* _Data_
>>
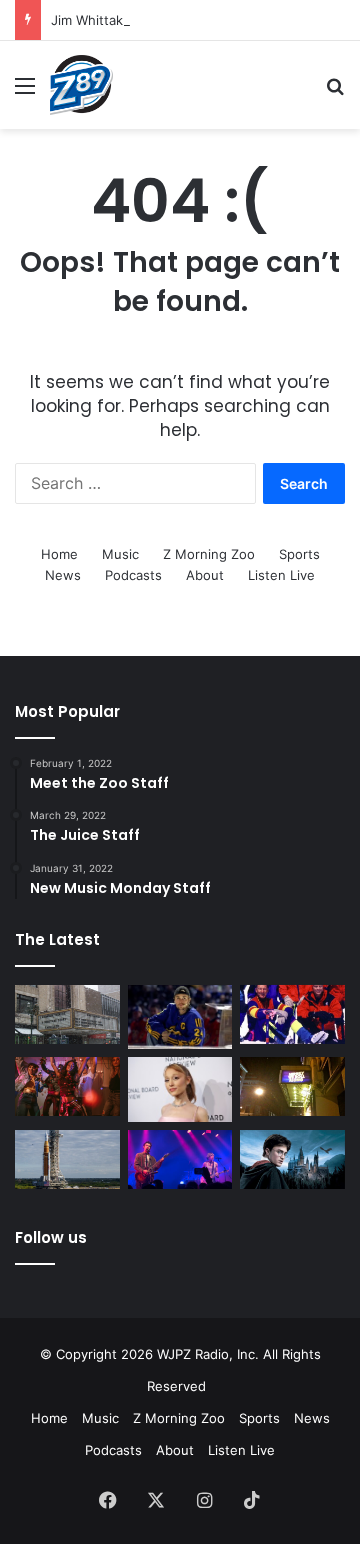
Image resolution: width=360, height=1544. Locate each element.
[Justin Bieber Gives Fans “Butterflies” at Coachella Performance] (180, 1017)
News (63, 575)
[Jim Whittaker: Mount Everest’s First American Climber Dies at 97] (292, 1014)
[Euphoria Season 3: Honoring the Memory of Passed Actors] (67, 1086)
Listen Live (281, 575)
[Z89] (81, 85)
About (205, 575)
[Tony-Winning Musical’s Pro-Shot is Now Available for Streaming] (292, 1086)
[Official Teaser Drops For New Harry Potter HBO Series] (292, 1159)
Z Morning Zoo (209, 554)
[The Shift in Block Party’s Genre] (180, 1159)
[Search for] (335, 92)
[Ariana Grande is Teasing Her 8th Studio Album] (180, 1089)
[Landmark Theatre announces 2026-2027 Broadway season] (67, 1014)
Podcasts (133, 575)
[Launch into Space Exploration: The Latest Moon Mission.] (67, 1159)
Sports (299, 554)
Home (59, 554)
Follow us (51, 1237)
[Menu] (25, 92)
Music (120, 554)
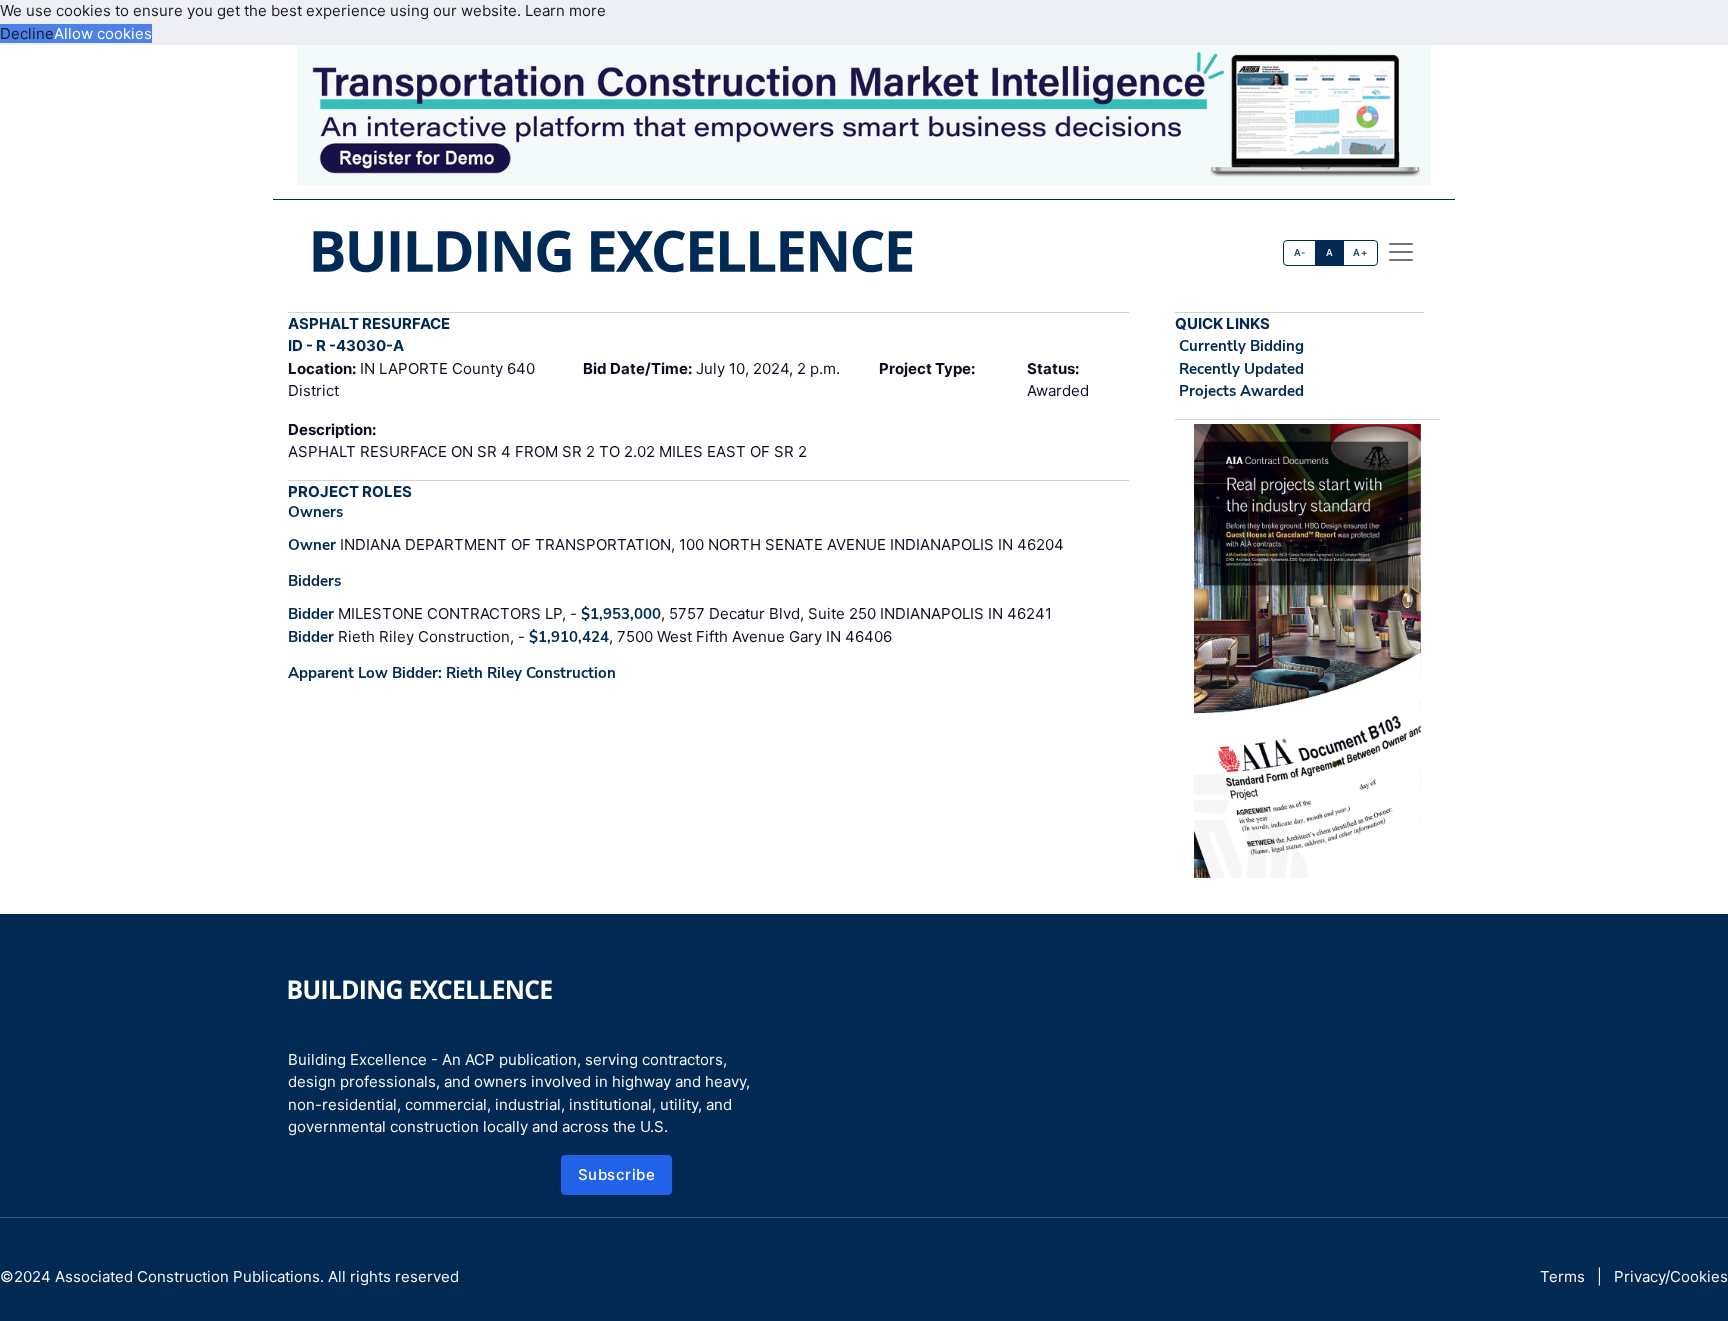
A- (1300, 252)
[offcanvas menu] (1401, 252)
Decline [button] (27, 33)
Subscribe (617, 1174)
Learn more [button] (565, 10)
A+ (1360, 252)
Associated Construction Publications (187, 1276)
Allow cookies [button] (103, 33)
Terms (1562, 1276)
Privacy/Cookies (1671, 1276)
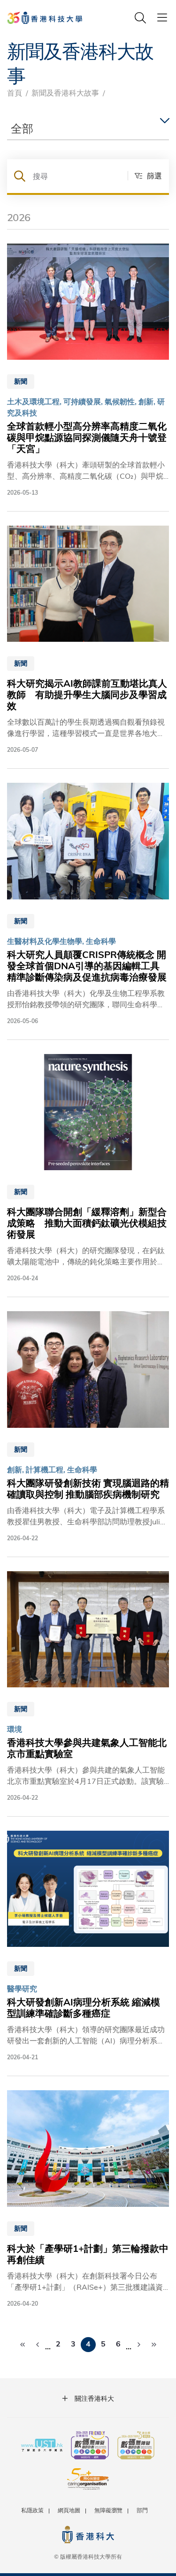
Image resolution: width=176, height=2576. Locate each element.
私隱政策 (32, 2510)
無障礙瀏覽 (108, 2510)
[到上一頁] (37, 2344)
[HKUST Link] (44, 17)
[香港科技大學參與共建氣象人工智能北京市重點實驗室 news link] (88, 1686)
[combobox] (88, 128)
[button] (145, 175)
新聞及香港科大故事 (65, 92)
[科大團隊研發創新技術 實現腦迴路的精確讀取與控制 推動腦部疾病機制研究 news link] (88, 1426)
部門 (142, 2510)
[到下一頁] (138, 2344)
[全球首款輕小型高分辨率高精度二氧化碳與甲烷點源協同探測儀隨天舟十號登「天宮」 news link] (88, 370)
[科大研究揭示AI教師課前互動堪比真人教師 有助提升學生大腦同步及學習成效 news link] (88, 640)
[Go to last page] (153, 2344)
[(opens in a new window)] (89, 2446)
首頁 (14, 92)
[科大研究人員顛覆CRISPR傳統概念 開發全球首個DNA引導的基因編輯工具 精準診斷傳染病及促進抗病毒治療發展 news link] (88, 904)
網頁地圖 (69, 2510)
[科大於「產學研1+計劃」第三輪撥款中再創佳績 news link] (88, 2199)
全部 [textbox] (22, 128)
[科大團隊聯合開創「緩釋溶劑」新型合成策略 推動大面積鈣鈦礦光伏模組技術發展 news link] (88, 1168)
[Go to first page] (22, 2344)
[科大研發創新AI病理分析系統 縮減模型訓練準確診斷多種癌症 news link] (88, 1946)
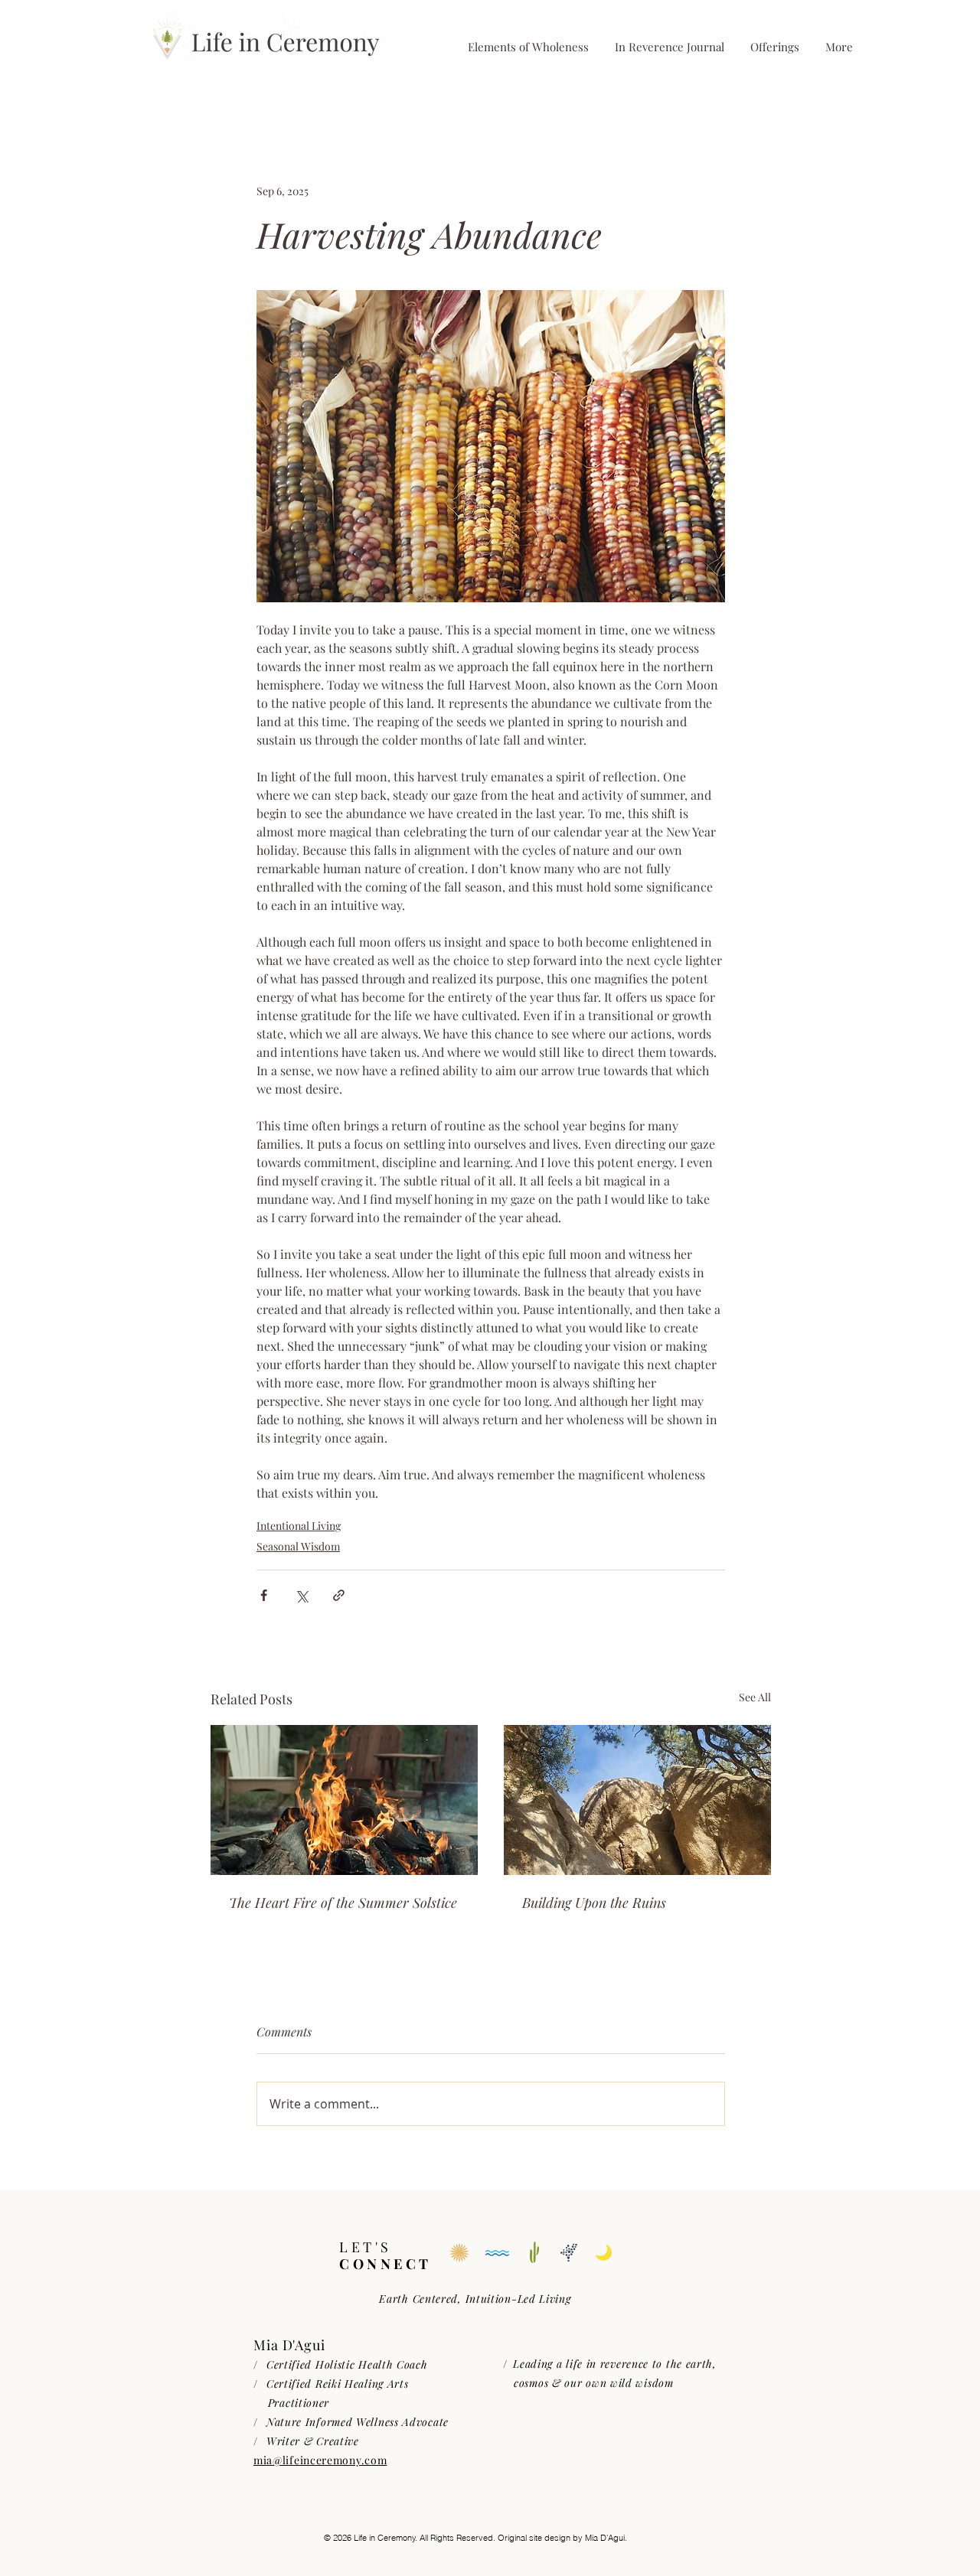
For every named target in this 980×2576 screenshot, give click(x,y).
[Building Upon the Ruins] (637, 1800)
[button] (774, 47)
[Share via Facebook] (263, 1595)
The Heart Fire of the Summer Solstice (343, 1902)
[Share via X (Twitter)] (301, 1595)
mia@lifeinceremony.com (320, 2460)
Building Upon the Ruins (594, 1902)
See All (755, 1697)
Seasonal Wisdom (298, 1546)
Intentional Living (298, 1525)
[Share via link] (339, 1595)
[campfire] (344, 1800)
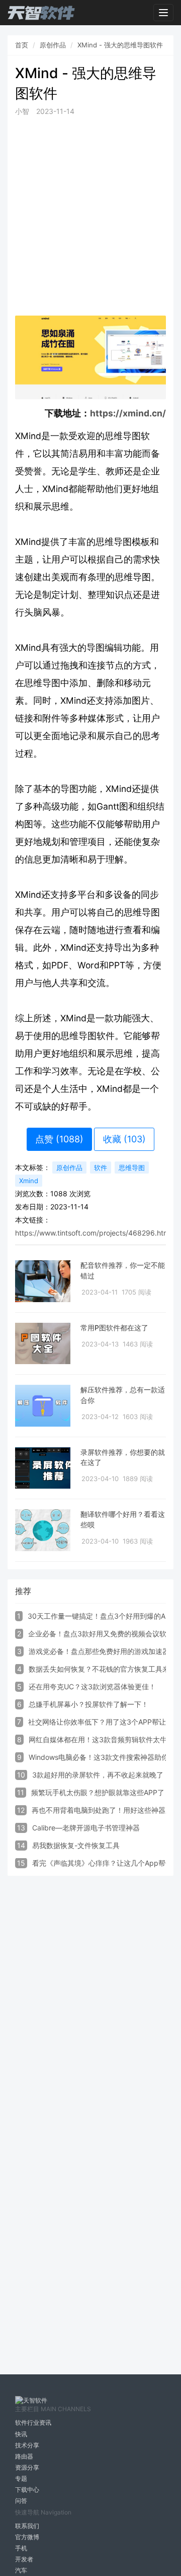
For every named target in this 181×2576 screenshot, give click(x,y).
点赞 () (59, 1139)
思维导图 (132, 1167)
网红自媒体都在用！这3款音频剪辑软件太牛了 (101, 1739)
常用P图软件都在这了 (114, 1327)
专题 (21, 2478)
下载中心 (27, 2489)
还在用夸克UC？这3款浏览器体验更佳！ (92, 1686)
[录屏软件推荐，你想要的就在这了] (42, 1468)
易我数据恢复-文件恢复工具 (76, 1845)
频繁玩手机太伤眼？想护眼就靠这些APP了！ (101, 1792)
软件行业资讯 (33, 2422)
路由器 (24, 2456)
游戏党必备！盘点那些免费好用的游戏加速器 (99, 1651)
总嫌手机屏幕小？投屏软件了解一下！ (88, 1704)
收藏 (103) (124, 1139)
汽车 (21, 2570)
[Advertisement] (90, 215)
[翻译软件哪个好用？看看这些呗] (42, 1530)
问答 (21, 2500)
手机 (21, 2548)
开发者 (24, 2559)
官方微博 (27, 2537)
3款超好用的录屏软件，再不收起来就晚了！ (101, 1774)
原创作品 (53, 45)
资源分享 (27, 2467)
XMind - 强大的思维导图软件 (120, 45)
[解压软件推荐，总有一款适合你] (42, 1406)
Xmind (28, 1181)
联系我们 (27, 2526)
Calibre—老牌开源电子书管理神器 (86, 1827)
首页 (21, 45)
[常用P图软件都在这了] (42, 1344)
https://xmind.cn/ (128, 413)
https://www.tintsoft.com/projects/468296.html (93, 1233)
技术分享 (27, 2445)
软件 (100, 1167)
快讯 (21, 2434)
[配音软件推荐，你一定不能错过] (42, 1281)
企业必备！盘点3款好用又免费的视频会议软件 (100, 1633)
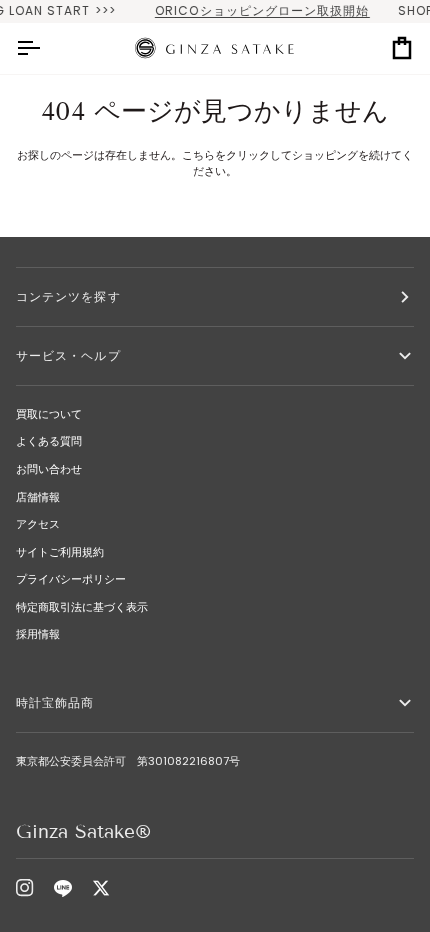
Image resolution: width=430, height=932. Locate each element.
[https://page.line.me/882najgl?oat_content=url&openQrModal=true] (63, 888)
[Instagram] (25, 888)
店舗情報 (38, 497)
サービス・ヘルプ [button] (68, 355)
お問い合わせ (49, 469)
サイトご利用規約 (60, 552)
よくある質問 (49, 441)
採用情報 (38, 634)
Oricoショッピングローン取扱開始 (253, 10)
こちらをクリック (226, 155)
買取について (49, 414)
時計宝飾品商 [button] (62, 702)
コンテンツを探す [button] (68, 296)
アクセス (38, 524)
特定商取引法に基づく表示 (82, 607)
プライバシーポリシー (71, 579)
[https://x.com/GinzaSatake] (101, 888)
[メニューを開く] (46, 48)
<<
* _Exercise instructions_
Reproduce the data above word for word from its first line through the line that holds "Z Morning Zoo (209, 554)", both ends included; skip pictures.

* _Answer box_
Image resolution: width=360, height=1544. Locate each element.
[Justin Bieber Gives Fans “Butterflies” at Coachella Performance] (180, 1017)
News (63, 575)
[Jim Whittaker: Mount Everest’s First American Climber Dies at 97] (292, 1014)
[Euphoria Season 3: Honoring the Memory of Passed Actors] (67, 1086)
Listen Live (281, 575)
[Z89] (81, 85)
About (205, 575)
[Tony-Winning Musical’s Pro-Shot is Now Available for Streaming] (292, 1086)
[Official Teaser Drops For New Harry Potter HBO Series] (292, 1159)
Z Morning Zoo (209, 554)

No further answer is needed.